Rule 219. Joinder of Offenses and Defendants in Indictments
(a) Where murder is alleged in an indictment, no other counts may be joined in the indictment except voluntary and involuntary manslaughter.
(b) Two or more offenses of any grade, other then murder, may be charged in the same indictment if they are of the same or similar character or are based on the same act or transaction or on two or more acts or transactions connected together or constituting parts of a common scheme or plan. There shall be a separate count for each offense charged.
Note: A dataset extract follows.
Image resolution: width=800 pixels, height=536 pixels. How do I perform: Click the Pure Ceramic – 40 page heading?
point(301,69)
(c) Subject to the limitations of clause (b), two or more defendants may be joined in the same indictment if they are alleged to have participated in the same act or transaction or in the same series of acts or transactions constituting an offense or offenses. They may be charged in one or more counts together or separately. All defendants need not be charged in each count.
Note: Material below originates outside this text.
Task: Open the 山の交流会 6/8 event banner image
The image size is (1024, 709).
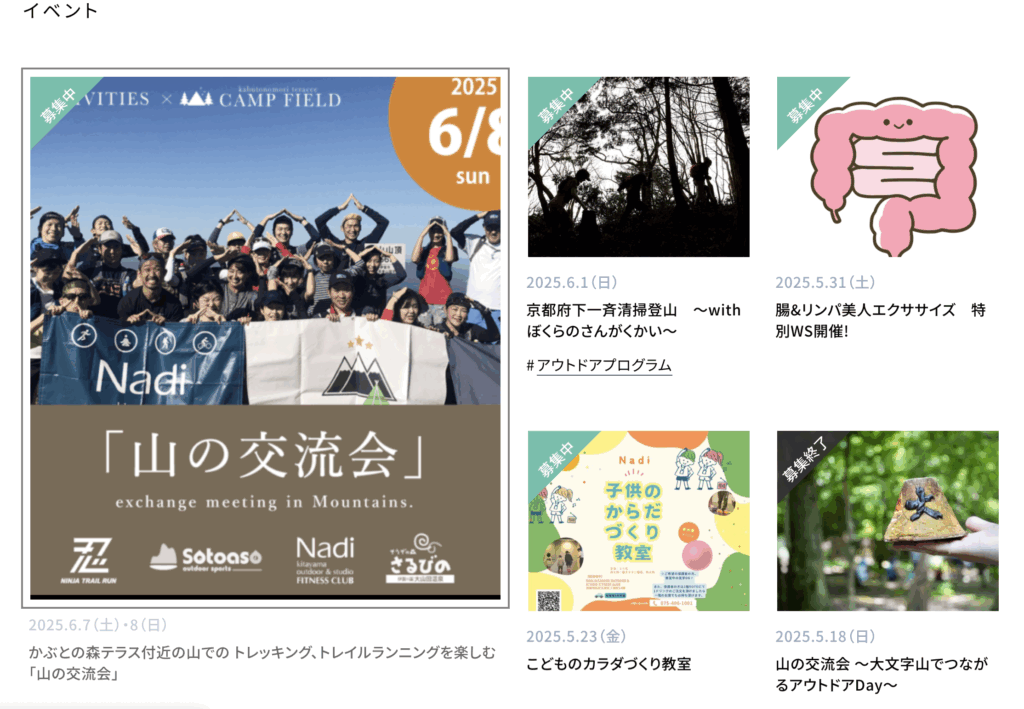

(d) The court, of its own motion, or on application of a party, may order separate trials of counts, grant a severance as to any defendant, or provide other appropriate relief.[6]
*114 Although Rule 219 provided on its face only for joinder of separate offenses in a single indictment, the Supreme Court treated it as equally applicable to the consolidation of separate indictments for trial. Commonwealth v. Morris, 493 Pa. 164, 425 A.2d 715, (1981); Commonwealth v. Lasch, 464 Pa. 573, 347 A.2d 690, (1975); Commonwealth v. Moore, 463 Pa. 317, 344 A.2d 850 (1975); *115 Commonwealth v. Peterson, 453 Pa. 187, 307 A.2d 264 (1973). Thus, when examining the propriety of consolidation of charges, the Supreme Court has stated that the first task is to determine whether the separate indictments consolidated for trial could have been joined in a single indictment as provided in Rule 219(b). Commonwealth v. Lasch, supra, 464 Pa. at 583, 347 A.2d at 695.[7]
It is clear under the language of Rule 219, that the charges giving rise to the instant case were not of the type which could be joined in a single indictment. Rule 219(b) specifically exempted a murder charge from those classes of charges which may be joined in an indictment. Furthermore, Rule 219(a) explicitly prohibited the joinder of a murder charge with any other count besides voluntary or involuntary manslaughter. Therefore, under the reasoning of Lasch, the charges of murder and attempted murder could have been severed and afforded separate trials.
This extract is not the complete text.